Reproduce every line of the following material without any change.

##### TASK DATA #####

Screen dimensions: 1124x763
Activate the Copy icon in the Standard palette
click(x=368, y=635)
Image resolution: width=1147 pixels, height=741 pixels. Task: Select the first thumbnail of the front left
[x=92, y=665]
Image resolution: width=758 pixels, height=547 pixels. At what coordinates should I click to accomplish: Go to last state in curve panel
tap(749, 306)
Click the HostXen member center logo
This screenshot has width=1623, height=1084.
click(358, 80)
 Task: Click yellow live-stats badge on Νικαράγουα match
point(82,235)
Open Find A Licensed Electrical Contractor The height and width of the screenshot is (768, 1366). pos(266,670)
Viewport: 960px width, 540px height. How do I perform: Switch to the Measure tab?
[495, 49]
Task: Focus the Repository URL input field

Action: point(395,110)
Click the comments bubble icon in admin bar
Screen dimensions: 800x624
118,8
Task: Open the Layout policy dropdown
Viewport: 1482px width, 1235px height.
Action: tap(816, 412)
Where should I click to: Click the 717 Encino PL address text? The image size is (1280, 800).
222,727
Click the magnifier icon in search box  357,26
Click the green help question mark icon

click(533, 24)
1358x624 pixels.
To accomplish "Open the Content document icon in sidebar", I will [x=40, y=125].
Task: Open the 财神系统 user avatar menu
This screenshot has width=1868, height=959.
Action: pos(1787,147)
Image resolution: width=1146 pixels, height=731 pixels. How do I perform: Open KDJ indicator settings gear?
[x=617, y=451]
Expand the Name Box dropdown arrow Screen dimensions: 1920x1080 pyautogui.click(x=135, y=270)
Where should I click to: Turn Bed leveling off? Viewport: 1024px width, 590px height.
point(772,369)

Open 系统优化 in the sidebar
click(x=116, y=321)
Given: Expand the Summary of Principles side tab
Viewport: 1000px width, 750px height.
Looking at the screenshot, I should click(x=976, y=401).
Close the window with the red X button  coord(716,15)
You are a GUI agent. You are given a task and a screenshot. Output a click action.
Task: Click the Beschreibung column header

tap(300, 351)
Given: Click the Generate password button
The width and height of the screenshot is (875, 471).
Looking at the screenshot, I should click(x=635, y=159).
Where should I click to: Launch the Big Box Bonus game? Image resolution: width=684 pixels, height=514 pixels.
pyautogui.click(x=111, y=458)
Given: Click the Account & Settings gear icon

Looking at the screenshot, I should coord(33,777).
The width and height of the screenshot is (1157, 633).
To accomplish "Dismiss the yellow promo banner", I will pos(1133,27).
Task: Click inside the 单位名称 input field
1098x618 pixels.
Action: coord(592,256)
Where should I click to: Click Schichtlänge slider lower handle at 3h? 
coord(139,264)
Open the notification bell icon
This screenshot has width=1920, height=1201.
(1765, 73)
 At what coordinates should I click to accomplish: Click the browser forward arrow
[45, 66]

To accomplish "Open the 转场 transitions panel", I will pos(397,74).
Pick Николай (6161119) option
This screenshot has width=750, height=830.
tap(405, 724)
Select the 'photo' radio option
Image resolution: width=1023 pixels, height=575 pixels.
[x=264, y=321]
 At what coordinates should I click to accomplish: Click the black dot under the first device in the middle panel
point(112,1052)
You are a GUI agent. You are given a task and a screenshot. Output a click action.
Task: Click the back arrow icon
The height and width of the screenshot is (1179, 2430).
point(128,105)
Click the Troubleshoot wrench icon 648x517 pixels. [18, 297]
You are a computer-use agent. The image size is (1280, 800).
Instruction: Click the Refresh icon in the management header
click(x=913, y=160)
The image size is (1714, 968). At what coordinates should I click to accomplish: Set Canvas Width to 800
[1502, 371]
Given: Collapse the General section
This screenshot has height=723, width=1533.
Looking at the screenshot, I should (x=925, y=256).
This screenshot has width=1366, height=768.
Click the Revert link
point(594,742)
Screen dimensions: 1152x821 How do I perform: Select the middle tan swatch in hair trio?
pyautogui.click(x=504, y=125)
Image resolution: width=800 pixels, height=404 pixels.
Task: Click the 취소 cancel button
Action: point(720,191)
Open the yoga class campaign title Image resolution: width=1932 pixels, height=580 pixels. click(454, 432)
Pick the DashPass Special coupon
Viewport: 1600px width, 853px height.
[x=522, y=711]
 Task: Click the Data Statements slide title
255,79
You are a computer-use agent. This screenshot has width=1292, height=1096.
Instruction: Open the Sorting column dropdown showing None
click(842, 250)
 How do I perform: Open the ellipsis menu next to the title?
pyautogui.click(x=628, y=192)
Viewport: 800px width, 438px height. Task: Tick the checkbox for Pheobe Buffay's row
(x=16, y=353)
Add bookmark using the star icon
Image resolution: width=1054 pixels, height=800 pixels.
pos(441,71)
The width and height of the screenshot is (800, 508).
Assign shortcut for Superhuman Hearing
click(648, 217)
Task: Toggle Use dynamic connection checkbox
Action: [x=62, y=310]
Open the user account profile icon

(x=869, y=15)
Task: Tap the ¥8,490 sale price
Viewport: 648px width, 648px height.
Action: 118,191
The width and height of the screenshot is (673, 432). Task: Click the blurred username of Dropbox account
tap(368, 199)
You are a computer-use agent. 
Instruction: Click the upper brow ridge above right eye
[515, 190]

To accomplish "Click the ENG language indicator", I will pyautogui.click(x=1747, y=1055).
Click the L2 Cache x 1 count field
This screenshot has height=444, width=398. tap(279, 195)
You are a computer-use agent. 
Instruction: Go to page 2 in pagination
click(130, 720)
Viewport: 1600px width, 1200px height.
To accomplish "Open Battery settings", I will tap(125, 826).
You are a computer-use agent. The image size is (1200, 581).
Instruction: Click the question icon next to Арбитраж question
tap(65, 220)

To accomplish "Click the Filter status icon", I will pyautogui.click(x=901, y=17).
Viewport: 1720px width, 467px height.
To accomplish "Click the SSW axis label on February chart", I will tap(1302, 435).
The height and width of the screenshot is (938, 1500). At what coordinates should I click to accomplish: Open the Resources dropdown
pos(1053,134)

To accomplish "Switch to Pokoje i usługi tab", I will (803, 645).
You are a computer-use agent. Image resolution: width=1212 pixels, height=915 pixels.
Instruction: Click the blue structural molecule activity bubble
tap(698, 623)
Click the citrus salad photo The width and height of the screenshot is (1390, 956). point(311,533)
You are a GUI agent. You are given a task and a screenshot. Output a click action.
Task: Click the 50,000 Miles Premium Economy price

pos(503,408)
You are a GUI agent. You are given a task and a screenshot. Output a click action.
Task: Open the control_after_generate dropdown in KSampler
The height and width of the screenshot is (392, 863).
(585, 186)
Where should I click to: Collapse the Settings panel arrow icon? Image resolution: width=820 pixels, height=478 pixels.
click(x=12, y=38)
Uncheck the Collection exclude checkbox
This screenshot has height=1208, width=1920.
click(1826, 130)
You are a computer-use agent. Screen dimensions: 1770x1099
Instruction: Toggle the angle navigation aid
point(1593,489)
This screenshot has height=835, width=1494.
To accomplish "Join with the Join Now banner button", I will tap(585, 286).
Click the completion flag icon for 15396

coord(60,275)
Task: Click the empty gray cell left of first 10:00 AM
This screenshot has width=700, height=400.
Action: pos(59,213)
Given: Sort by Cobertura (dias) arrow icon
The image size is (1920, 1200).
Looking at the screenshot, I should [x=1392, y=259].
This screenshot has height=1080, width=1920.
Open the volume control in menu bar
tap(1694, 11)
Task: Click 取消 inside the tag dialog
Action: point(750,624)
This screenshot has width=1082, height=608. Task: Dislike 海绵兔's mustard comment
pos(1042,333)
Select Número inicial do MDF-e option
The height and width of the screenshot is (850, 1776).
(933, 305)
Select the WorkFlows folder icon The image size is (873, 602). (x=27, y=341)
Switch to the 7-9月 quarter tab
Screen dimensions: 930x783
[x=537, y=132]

#####

TASK SOLUTION:
Screen dimensions: 1124x763
Activate the Copy icon in the Standard palette
click(x=368, y=635)
Image resolution: width=1147 pixels, height=741 pixels. Task: Select the first thumbnail of the front left
[x=92, y=665]
Image resolution: width=758 pixels, height=547 pixels. At what coordinates should I click to accomplish: Go to last state in curve panel
tap(749, 306)
Click the HostXen member center logo
This screenshot has width=1623, height=1084.
click(358, 80)
 Task: Click yellow live-stats badge on Νικαράγουα match
point(82,235)
Open Find A Licensed Electrical Contractor The height and width of the screenshot is (768, 1366). pos(266,670)
Viewport: 960px width, 540px height. How do I perform: Switch to the Measure tab?
[495, 49]
Task: Focus the Repository URL input field

Action: point(395,110)
Click the comments bubble icon in admin bar
Screen dimensions: 800x624
118,8
Task: Open the Layout policy dropdown
Viewport: 1482px width, 1235px height.
Action: tap(816, 412)
Where should I click to: Click the 717 Encino PL address text? The image size is (1280, 800).
222,727
Click the magnifier icon in search box  357,26
Click the green help question mark icon

click(533, 24)
1358x624 pixels.
To accomplish "Open the Content document icon in sidebar", I will [x=40, y=125].
Task: Open the 财神系统 user avatar menu
This screenshot has width=1868, height=959.
Action: pos(1787,147)
Image resolution: width=1146 pixels, height=731 pixels. How do I perform: Open KDJ indicator settings gear?
[x=617, y=451]
Expand the Name Box dropdown arrow Screen dimensions: 1920x1080 pyautogui.click(x=135, y=270)
Where should I click to: Turn Bed leveling off? Viewport: 1024px width, 590px height.
point(772,369)

Open 系统优化 in the sidebar
click(x=116, y=321)
Given: Expand the Summary of Principles side tab
Viewport: 1000px width, 750px height.
Looking at the screenshot, I should click(x=976, y=401).
Close the window with the red X button  coord(716,15)
You are a GUI agent. You are given a task and a screenshot. Output a click action.
Task: Click the Beschreibung column header

tap(300, 351)
Given: Click the Generate password button
The width and height of the screenshot is (875, 471).
Looking at the screenshot, I should click(x=635, y=159).
Where should I click to: Launch the Big Box Bonus game? Image resolution: width=684 pixels, height=514 pixels.
pyautogui.click(x=111, y=458)
Given: Click the Account & Settings gear icon

Looking at the screenshot, I should coord(33,777).
The width and height of the screenshot is (1157, 633).
To accomplish "Dismiss the yellow promo banner", I will pos(1133,27).
Task: Click inside the 单位名称 input field
1098x618 pixels.
Action: coord(592,256)
Where should I click to: Click Schichtlänge slider lower handle at 3h? 
coord(139,264)
Open the notification bell icon
This screenshot has width=1920, height=1201.
(1765, 73)
 At what coordinates should I click to accomplish: Click the browser forward arrow
[45, 66]

To accomplish "Open the 转场 transitions panel", I will pos(397,74).
Pick Николай (6161119) option
This screenshot has width=750, height=830.
tap(405, 724)
Select the 'photo' radio option
Image resolution: width=1023 pixels, height=575 pixels.
[x=264, y=321]
 At what coordinates should I click to accomplish: Click the black dot under the first device in the middle panel
point(112,1052)
You are a GUI agent. You are given a task and a screenshot. Output a click action.
Task: Click the back arrow icon
The height and width of the screenshot is (1179, 2430).
point(128,105)
Click the Troubleshoot wrench icon 648x517 pixels. [18, 297]
You are a computer-use agent. The image size is (1280, 800).
Instruction: Click the Refresh icon in the management header
click(x=913, y=160)
The image size is (1714, 968). At what coordinates should I click to accomplish: Set Canvas Width to 800
[1502, 371]
Given: Collapse the General section
This screenshot has height=723, width=1533.
Looking at the screenshot, I should (x=925, y=256).
This screenshot has width=1366, height=768.
Click the Revert link
point(594,742)
Screen dimensions: 1152x821 How do I perform: Select the middle tan swatch in hair trio?
pyautogui.click(x=504, y=125)
Image resolution: width=800 pixels, height=404 pixels.
Task: Click the 취소 cancel button
Action: point(720,191)
Open the yoga class campaign title Image resolution: width=1932 pixels, height=580 pixels. click(454, 432)
Pick the DashPass Special coupon
Viewport: 1600px width, 853px height.
[x=522, y=711]
 Task: Click the Data Statements slide title
255,79
You are a computer-use agent. This screenshot has width=1292, height=1096.
Instruction: Open the Sorting column dropdown showing None
click(842, 250)
 How do I perform: Open the ellipsis menu next to the title?
pyautogui.click(x=628, y=192)
Viewport: 800px width, 438px height. Task: Tick the checkbox for Pheobe Buffay's row
(x=16, y=353)
Add bookmark using the star icon
Image resolution: width=1054 pixels, height=800 pixels.
pos(441,71)
The width and height of the screenshot is (800, 508).
Assign shortcut for Superhuman Hearing
click(648, 217)
Task: Toggle Use dynamic connection checkbox
Action: [x=62, y=310]
Open the user account profile icon

(x=869, y=15)
Task: Tap the ¥8,490 sale price
Viewport: 648px width, 648px height.
Action: 118,191
The width and height of the screenshot is (673, 432). Task: Click the blurred username of Dropbox account
tap(368, 199)
You are a computer-use agent. 
Instruction: Click the upper brow ridge above right eye
[515, 190]

To accomplish "Click the ENG language indicator", I will pyautogui.click(x=1747, y=1055).
Click the L2 Cache x 1 count field
This screenshot has height=444, width=398. tap(279, 195)
You are a computer-use agent. 
Instruction: Go to page 2 in pagination
click(130, 720)
Viewport: 1600px width, 1200px height.
To accomplish "Open Battery settings", I will tap(125, 826).
You are a computer-use agent. The image size is (1200, 581).
Instruction: Click the question icon next to Арбитраж question
tap(65, 220)

To accomplish "Click the Filter status icon", I will pyautogui.click(x=901, y=17).
Viewport: 1720px width, 467px height.
To accomplish "Click the SSW axis label on February chart", I will tap(1302, 435).
The height and width of the screenshot is (938, 1500). At what coordinates should I click to accomplish: Open the Resources dropdown
pos(1053,134)

To accomplish "Switch to Pokoje i usługi tab", I will (803, 645).
You are a computer-use agent. Image resolution: width=1212 pixels, height=915 pixels.
Instruction: Click the blue structural molecule activity bubble
tap(698, 623)
Click the citrus salad photo The width and height of the screenshot is (1390, 956). point(311,533)
You are a GUI agent. You are given a task and a screenshot. Output a click action.
Task: Click the 50,000 Miles Premium Economy price

pos(503,408)
You are a GUI agent. You are given a task and a screenshot. Output a click action.
Task: Open the control_after_generate dropdown in KSampler
The height and width of the screenshot is (392, 863).
(585, 186)
Where should I click to: Collapse the Settings panel arrow icon? Image resolution: width=820 pixels, height=478 pixels.
click(x=12, y=38)
Uncheck the Collection exclude checkbox
This screenshot has height=1208, width=1920.
click(1826, 130)
You are a computer-use agent. Screen dimensions: 1770x1099
Instruction: Toggle the angle navigation aid
point(1593,489)
This screenshot has height=835, width=1494.
To accomplish "Join with the Join Now banner button", I will tap(585, 286).
Click the completion flag icon for 15396

coord(60,275)
Task: Click the empty gray cell left of first 10:00 AM
This screenshot has width=700, height=400.
Action: pos(59,213)
Given: Sort by Cobertura (dias) arrow icon
The image size is (1920, 1200).
Looking at the screenshot, I should [x=1392, y=259].
This screenshot has height=1080, width=1920.
Open the volume control in menu bar
tap(1694, 11)
Task: Click 取消 inside the tag dialog
Action: point(750,624)
This screenshot has width=1082, height=608. Task: Dislike 海绵兔's mustard comment
pos(1042,333)
Select Número inicial do MDF-e option
The height and width of the screenshot is (850, 1776).
(933, 305)
Select the WorkFlows folder icon The image size is (873, 602). (x=27, y=341)
Switch to the 7-9月 quarter tab
Screen dimensions: 930x783
[x=537, y=132]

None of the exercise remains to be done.